🤖 AI Summary
This paper addresses key challenges in the co-evolution of large language models (LLMs) and humans: limited scalability of collective intelligence, poor interpretability, and difficulty in ethical alignment. To this end, we propose “SuperBrain”, a dynamic collective intelligence framework. Methodologically, it employs “sub-cerebrum” units—individual cognitive dyads—as foundational building blocks, and achieves progressive emergence of “super-cerebrum” (i.e., meta-intelligence at the population level) via bidirectional evolution driven by genetic algorithms, cross-dyad knowledge distillation, and automated prompt evolution. Innovatively, it integrates cognitive memory modeling, multi-objective optimization, and a distributed collaborative architecture to ensure interpretability and ethically grounded controllability. Empirical evaluation on UAV scheduling and keyword filtering tasks demonstrates significant improvements in task performance and effective cognitive synergy.

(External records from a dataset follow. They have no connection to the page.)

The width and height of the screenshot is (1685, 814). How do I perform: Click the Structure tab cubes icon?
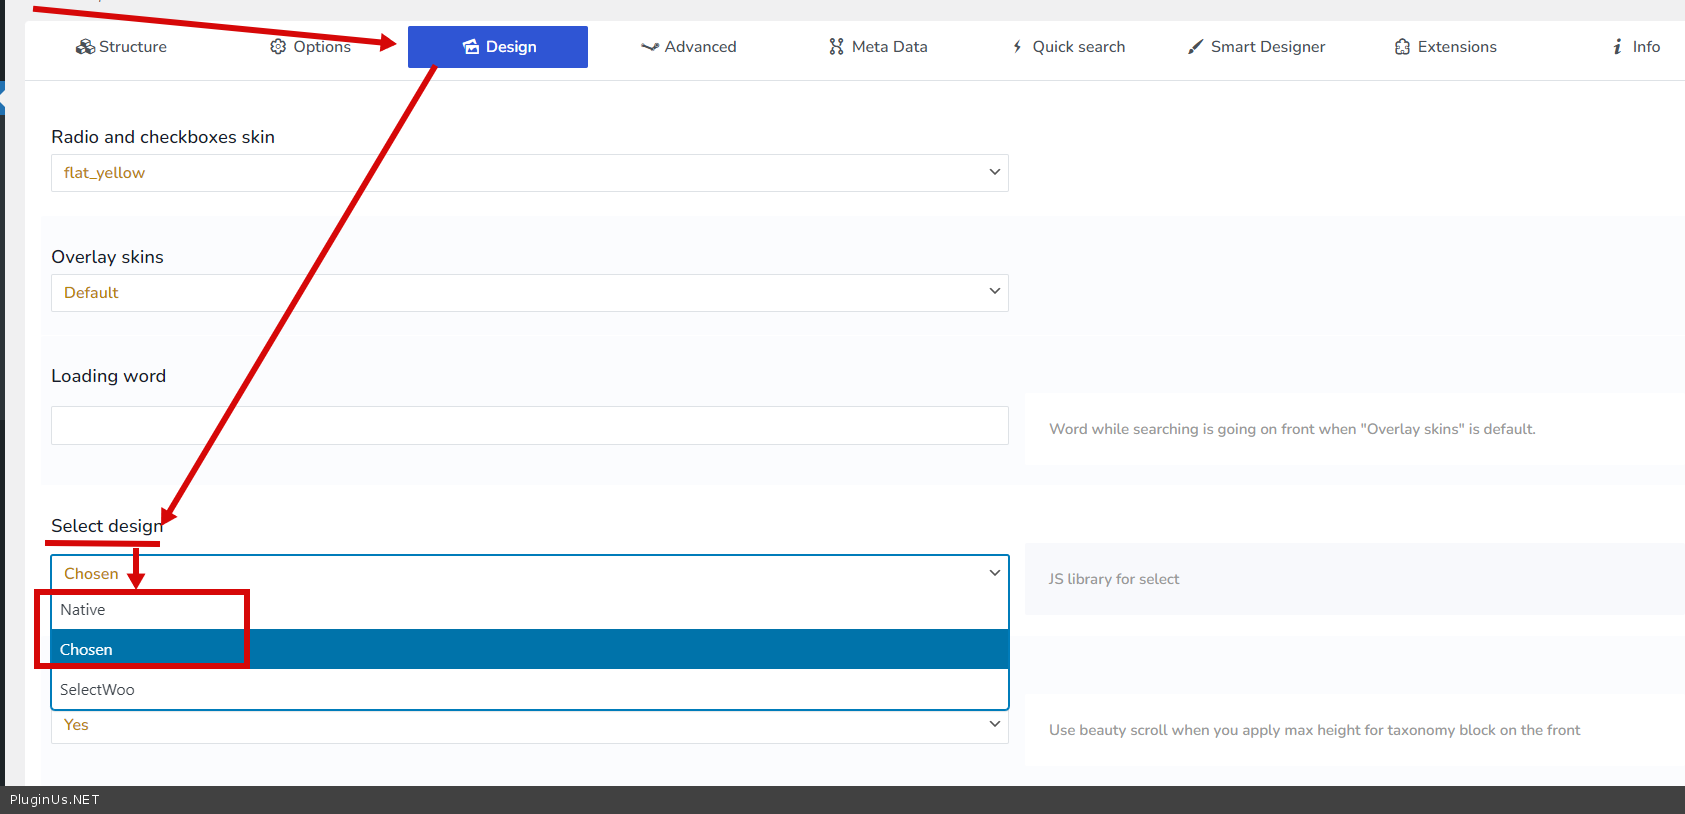pos(85,47)
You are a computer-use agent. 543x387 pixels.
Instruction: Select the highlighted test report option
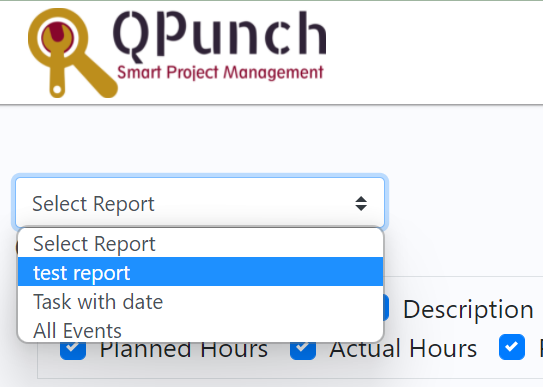pyautogui.click(x=201, y=272)
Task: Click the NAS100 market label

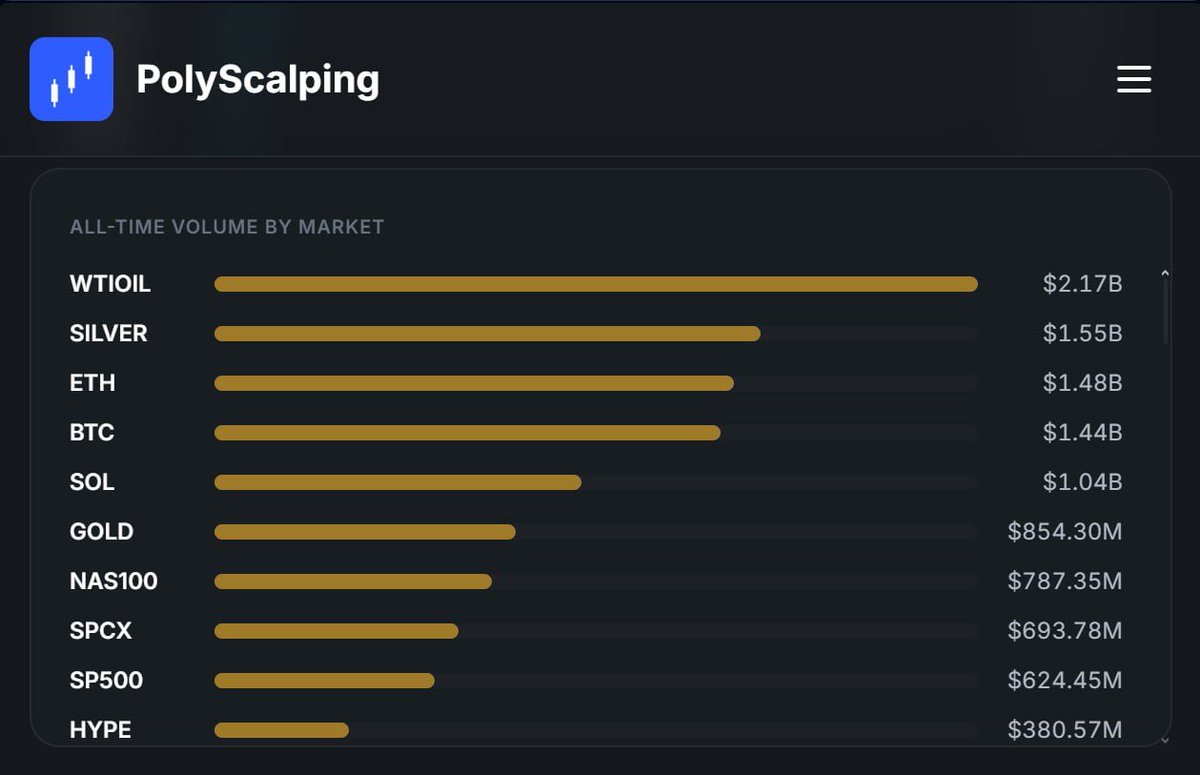Action: (x=114, y=581)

Overall, SuperBrain establishes a novel paradigm for self-evolving, scalable, and trustworthy collective intelligence systems.
📝 Abstract
We propose a novel SuperBrain framework for collective intelligence, grounded in the co-evolution of large language models (LLMs) and human users. Unlike static prompt engineering or isolated agent simulations, our approach emphasizes a dynamic pathway from Subclass Brain to Superclass Brain: (1) A Subclass Brain arises from persistent, personalized interaction between a user and an LLM, forming a cognitive dyad with adaptive learning memory. (2) Through GA-assisted forward-backward evolution, these dyads iteratively refine prompts and task performance. (3) Multiple Subclass Brains coordinate via Swarm Intelligence, optimizing across multi-objective fitness landscapes and exchanging distilled heuristics. (4) Their standardized behaviors and cognitive signatures integrate into a Superclass Brain, an emergent meta-intelligence capable of abstraction, generalization and self-improvement. We outline the theoretical constructs, present initial implementations (e.g., UAV scheduling, KU/KI keyword filtering) and propose a registry for cross-dyad knowledge consolidation. This work provides both a conceptual foundation and an architectural roadmap toward scalable, explainable and ethically aligned collective AI.